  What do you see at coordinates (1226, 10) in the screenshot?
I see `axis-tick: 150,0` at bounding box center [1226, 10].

★ ★ ★

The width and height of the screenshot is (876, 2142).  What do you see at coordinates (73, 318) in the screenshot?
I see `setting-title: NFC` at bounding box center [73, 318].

★ ★ ★

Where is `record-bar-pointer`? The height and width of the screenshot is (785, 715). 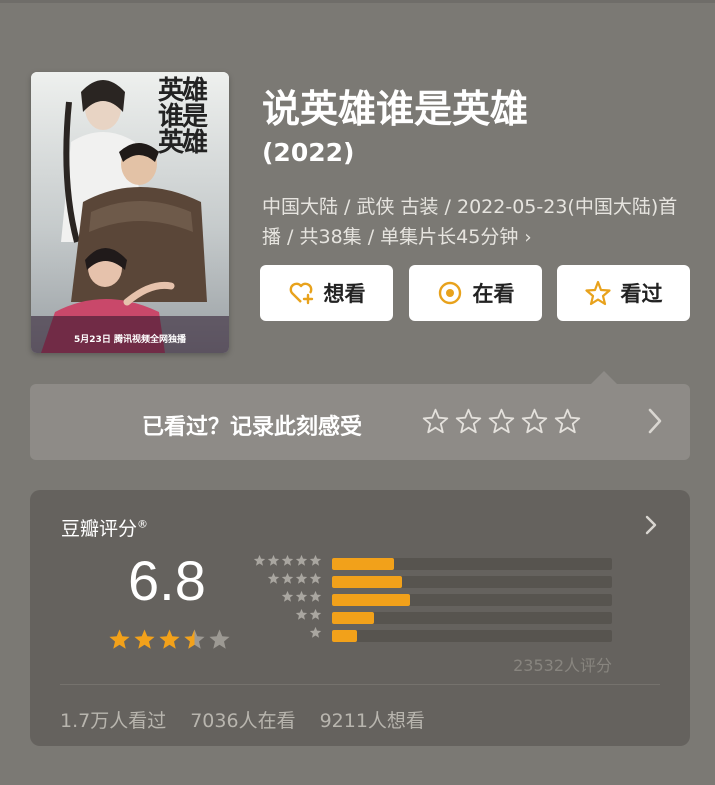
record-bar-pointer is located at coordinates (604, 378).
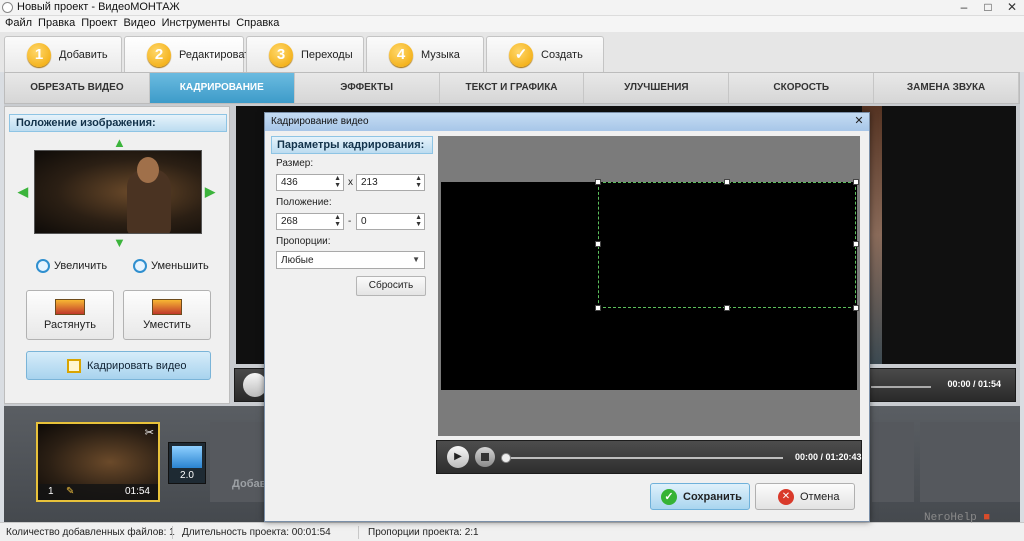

★ ★ ★

OPDRACHT
Zet de regels vanaf de regel met "is (785, 715)." tot en met de regel met "record-bar-pointer is located" in een Markdown-tabel met de kolommen Nummer en Regel. Sla lege regels over en laat de afbeeldingen weg.

JOUW ANTWOORD
| Nummer | Regel |
|---|---|
| 1 | Where is `record-bar-pointer`? The height and width of the screenshot is (785, 715).  |
| 2 | record-bar-pointer is located at coordinates (604, 378). |